Hiring terrible sales people isn't difficult. All you have to do is follow these simple steps.
1. Write a Vague, Unprofessional Job Posting
The way your write your job posting for a sales position will determine the kinds of applicants you get. If you write a professional, specific job posting that details the job's qualifications, potential for growth, necessary skills, and requirements, readers of the job posting will assume you're looking for ambitious, well-qualified sales people, and those are the people who will apply.
On the other hand, if you write a vague, typo-ridden job posting with little information, no promise of career growth, and few requirements, you'll attract the kinds of sales people who can't get jobs at the professional, ambitious companies. You'll have a wide selection of ill-qualified sales people to choose from.
2. Let the Applicants Steer the Interview
Sales people are persuasive by nature, and it can be difficult to stay in control of job interviews at times. But if you're intent on vetting your applicants, you'll stay in control. You'll have a thoughtful list of questions you have prepared ahead of time. These questions will be based on the specific position you're hiring for, and it will help you to find the person with the traits, skills, and experience that your sales team is in particular need of.

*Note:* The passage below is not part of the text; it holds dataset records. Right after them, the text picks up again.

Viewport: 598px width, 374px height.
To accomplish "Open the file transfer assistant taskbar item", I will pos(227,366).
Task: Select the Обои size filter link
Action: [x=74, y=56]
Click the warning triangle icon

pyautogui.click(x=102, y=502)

When you're trying to hire a terrible sales person, however, you'll forget to think about your questions ahead of time, and you'll let your interviewees ramble on about themselves. In this manner, you won't find out why they were fired from their last job. You also won't find out that they have absolutely no sales experience in your industry and that, in fact, the only real job they've ever had is pulling weeds for their Aunt Margaret.
3. Wait Until the Last Minute
Hiring for sales positions should be an ongoing process. Wise sales managers are always on the lookout for good sales people. They take advantage of social media networks, local business groups, and recommendations from clients to keep tabs on sales people who might make good additions to their team. Building relationships with these people will not only make your job easier when you have an opening on your team, but it will also put you into a great position to hire a high-quality sales person instead of just the first person who comes along.
Or you could hire the first person who comes along. If you've neglected to think about hiring until a sales person suddenly quits, you may find yourself in a bind. In your hurry to fill the vacancy, you will probably hire someone who is not quite up to the job and who won't add much to your sales team.
But you don't have to hire a terrible sales person. In fact, it's not difficult to avoid this problem if you simply write professional, specific job postings, keep control of the interview, and make hiring a part of your everyday activities.